DEINE AUFGABEN:
**A.** Welche Völker siedelten laut dem folgenden zitierten Text in Hessen? Nenne alle.
**B.** Stimmen diese Aussagen mit dem folgenden zitierten Text überein? Antworte jeweils mit Ja oder Nein und zitiere die entscheidenden Worte wörtlich.
(i) Es gibt schriftliche Texte über das frühere Leben der Menschen an diesem Ort.
(ii) In der Nähe kommt Kupfer vor.
(iii) Das Zusammenleben der Menschen war damals immer friedlich.
**C.** Schreib aus dem folgenden zitierten Text den Teil wortgetreu ab, der mit „Menschen haben hier“ anfängt und bis einschließlich „das damals gelöst?“ geht.

Wir haben keine Texte vom Leben der Menschen früher hier. Aber der Boden ist das Geschichtsbuch. Durch die Archäologie kann man aus der Erde, aus Steinen und Funden so viel ablesen. Die Archäologen haben Knochen und Gefäße ausgegraben, Schmuck und Handwerksgegenstände. Und natürlich auch Waffen: Pfeile, Speerspitzen, Schwerter. Mitten in diesem Wald fühle ich mich plötzlich als Teil einer Geschichte, die mehr als dreitausend Jahre zurück reicht.

Menschen haben hier gegessen und getrunken, gearbeitet und geliebt. Schon die Kelten konnten Holz und Stein bearbeiten. Sie haben Schlüsseln aus Ton getöpfert und Metall geschmiedet. In der Nähe gibt es ölhaltigen Schiefer und Kupfer. Das waren begehrte Materialien, die von Händlern weiter verkauft wurden. Aber nur friedlich ist das sicher nicht immer gewesen. Wo Menschen zusammenleben, gibt es Konflikte. Das war früher genauso wie heute. Wie haben die Menschen das damals gelöst?

Wenn ich an so einem Platz stehe wie im Wald bei Darmstadt, wo viele Schichten der Geschichte im Boden verborgen liegen, frage ich mich: Wie sind die Menschen damals damit umgegangen, dass immer wieder neue Leute dazukamen? Aus der Geschichtsforschung wissen wir: In Hessen siedelten viele unterschiedliche Völker. Kelten, Sueben, Römer, Franken. Manchmal war ihr Zusammentreffen kriegerisch. Die einen haben gegen die anderen gekämpft. Es gab Konflikte und Gewalt. Dörfer und Städte wurden überfallen, Bauern das Vieh geraubt. Menschen flohen, wurden verschleppt oder starben.

GEZEIGTE DATEN:
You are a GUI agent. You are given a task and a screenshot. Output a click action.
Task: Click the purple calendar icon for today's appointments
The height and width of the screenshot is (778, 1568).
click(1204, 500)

VOLLSTÄNDIGE ANTWORTEN:
**A.** Kelten, Sueben, Römer, Franken

**B.**
(i) Nein: „Wir haben keine Texte vom Leben der Menschen früher hier.“
(ii) Ja: „In der Nähe gibt es ölhaltigen Schiefer und Kupfer.“
(iii) Nein: „Aber nur friedlich ist das sicher nicht immer gewesen.“

**C.**
Menschen haben hier gegessen und getrunken, gearbeitet und geliebt. Schon die Kelten konnten Holz und Stein bearbeiten. Sie haben Schlüsseln aus Ton getöpfert und Metall geschmiedet. In der Nähe gibt es ölhaltigen Schiefer und Kupfer. Das waren begehrte Materialien, die von Händlern weiter verkauft wurden. Aber nur friedlich ist das sicher nicht immer gewesen. Wo Menschen zusammenleben, gibt es Konflikte. Das war früher genauso wie heute. Wie haben die Menschen das damals gelöst?